Court revives case tied to the sale of Liverpool club
It’s been nearly seven years since the controversial sale of Liverpool Football Club, and it appeared last year that the final legal challenge had been extinguished.
But late last month, a New York state appeals court revived a lawsuit against LFC adviser and lender Royal Bank of Scotland for its role in the months leading up to the sale.
The case now returns to New York State Supreme Court, where a judge will look at whether RBS’s action in shielding a fellow lender from critical information resulted in an artificially low price of the team.
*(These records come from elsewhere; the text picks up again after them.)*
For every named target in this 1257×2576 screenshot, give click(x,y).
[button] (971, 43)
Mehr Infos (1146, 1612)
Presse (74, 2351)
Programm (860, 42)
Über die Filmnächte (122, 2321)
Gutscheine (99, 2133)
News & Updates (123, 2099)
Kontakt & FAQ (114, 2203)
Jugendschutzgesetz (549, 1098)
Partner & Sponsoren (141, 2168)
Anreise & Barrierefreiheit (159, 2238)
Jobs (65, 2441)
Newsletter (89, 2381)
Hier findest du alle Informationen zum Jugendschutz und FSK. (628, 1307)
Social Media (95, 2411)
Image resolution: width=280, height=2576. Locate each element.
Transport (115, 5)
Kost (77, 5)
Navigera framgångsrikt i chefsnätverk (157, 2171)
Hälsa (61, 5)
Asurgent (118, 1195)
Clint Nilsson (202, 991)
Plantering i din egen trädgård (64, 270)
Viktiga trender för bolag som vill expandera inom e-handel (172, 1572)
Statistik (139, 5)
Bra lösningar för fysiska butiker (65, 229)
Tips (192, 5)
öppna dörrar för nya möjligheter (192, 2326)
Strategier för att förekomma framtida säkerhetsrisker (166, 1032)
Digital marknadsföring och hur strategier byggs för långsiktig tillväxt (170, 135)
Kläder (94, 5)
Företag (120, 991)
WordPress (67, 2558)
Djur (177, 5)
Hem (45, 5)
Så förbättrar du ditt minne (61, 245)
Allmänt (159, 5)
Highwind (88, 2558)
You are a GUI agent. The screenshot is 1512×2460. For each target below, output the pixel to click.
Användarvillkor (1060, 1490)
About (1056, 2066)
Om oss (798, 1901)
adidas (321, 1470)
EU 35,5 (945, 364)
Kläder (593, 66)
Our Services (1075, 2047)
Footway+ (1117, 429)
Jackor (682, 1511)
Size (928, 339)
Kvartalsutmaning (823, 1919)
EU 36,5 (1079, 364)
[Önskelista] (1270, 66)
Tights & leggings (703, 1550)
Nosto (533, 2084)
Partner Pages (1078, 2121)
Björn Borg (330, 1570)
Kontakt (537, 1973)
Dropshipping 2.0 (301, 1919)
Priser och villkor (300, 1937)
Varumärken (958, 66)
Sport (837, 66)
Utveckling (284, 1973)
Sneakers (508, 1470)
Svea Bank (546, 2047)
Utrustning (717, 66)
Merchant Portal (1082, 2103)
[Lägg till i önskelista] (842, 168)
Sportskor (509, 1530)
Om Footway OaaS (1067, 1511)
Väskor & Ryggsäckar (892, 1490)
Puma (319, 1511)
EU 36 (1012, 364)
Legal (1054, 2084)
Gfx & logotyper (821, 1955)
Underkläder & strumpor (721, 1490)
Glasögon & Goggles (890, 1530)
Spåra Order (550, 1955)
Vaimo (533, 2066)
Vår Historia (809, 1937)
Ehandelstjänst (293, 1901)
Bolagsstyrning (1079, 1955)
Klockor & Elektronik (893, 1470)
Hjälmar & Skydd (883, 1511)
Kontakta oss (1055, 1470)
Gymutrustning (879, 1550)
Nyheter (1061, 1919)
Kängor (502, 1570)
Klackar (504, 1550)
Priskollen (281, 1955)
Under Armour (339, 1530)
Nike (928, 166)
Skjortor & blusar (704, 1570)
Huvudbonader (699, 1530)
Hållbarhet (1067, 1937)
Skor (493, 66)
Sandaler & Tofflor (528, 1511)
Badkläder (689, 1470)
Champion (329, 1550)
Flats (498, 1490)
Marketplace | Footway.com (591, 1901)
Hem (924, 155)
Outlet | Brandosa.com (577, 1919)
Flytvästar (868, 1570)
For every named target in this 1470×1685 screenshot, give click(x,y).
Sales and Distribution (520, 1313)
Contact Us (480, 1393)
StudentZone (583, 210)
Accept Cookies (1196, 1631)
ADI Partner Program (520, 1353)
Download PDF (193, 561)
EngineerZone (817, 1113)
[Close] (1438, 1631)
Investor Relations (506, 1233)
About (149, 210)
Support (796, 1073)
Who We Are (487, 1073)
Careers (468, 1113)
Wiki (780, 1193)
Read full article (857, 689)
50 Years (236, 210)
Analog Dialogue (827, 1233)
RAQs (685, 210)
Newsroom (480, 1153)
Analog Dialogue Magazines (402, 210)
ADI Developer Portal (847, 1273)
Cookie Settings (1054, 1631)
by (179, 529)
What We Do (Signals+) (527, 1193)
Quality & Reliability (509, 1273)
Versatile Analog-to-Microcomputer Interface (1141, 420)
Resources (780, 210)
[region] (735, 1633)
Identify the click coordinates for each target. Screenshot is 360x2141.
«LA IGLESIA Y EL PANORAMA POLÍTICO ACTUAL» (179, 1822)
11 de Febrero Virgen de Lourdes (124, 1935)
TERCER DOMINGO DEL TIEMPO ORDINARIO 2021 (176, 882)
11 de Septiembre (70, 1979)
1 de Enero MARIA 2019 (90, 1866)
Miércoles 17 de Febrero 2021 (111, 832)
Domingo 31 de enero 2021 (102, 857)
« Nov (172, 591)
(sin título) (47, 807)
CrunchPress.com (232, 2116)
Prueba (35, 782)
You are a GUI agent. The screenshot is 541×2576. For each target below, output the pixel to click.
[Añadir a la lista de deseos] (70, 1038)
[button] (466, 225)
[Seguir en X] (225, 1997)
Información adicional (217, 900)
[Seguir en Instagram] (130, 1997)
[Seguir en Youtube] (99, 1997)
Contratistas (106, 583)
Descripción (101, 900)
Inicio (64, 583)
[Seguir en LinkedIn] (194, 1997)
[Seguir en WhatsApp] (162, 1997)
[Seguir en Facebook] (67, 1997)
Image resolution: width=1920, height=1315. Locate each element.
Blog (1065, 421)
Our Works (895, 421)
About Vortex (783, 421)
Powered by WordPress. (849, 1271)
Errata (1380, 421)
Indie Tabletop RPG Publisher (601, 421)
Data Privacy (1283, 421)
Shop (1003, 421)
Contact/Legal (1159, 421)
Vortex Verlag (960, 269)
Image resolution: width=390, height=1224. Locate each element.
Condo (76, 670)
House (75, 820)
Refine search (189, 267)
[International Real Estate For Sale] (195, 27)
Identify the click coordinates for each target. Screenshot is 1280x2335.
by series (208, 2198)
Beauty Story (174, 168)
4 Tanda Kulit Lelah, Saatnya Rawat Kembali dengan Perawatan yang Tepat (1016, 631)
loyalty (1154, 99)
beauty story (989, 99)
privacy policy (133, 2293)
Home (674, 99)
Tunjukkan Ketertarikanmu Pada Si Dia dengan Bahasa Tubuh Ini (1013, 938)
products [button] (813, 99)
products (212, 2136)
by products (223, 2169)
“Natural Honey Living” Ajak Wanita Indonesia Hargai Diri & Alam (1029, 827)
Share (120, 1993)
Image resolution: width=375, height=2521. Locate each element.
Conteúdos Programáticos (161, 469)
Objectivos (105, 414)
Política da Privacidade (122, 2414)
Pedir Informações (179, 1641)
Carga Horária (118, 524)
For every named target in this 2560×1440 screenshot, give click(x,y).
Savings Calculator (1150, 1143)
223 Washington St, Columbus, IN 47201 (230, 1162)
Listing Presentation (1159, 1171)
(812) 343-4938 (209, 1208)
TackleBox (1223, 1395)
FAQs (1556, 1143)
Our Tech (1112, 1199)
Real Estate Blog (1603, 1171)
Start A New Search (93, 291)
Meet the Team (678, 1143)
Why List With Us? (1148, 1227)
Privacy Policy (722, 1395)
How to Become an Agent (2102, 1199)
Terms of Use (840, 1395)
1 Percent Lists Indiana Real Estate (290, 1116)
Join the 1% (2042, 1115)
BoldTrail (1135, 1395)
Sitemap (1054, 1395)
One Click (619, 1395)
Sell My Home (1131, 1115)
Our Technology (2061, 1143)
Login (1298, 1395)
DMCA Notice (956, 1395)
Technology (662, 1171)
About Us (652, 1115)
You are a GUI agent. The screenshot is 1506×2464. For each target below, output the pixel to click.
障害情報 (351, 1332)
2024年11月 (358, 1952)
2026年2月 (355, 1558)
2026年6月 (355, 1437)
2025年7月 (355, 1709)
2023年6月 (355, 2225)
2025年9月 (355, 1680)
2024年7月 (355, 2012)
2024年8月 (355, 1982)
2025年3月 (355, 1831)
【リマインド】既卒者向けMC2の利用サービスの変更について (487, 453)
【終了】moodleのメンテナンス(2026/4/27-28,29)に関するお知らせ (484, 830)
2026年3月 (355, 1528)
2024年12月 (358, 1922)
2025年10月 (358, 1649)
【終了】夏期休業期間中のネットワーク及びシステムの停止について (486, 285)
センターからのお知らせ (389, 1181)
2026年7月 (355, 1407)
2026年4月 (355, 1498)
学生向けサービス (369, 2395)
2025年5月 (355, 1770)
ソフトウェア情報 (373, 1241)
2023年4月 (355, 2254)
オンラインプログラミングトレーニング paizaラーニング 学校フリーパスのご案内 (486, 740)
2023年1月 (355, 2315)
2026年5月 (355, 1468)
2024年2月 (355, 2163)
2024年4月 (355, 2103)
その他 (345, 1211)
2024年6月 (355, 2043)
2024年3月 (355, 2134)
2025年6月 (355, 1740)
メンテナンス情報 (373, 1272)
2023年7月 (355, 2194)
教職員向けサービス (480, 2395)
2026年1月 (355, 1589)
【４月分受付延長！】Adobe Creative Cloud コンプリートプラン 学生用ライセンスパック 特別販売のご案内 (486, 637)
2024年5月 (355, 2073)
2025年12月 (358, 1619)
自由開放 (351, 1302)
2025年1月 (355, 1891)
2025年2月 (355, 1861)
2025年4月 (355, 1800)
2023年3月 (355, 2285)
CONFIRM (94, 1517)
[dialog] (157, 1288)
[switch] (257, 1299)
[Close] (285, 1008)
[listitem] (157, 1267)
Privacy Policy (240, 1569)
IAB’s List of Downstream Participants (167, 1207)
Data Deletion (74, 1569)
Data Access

Mill Financial, a lender to previous owner George Gillett, has contended it could have bought LFC itself, or refinanced the RBS debt, had it known the Scottish bank had taken actions to begin selling the team. Under a creditor agreement between the lenders, RBS was obligated to do so.
“RBS fails to address Mill’s specific argument that the effect … caused a diminution in value of the club,” the New York appeals court wrote.
The court also notes that RBS did not address Mill’s argument that it could have refinanced the debt that the Scottish bank cited in forcing a sale of the team.
The decision does not imperil Fenway Sports Group’s ownership of the club, but once again the tumultuous process that led to the sale will get a public hearing.
In 2010, the board of directors pulled decision-making in the debt-laden team away from owners Gillett and Tom Hicks, leading to the Fenway sale. Mill has contended that RBS orchestrated that move to ensure it got paid back on its loan, and left Mill out in the cold. With interest, Mill is left owed more than $100 million.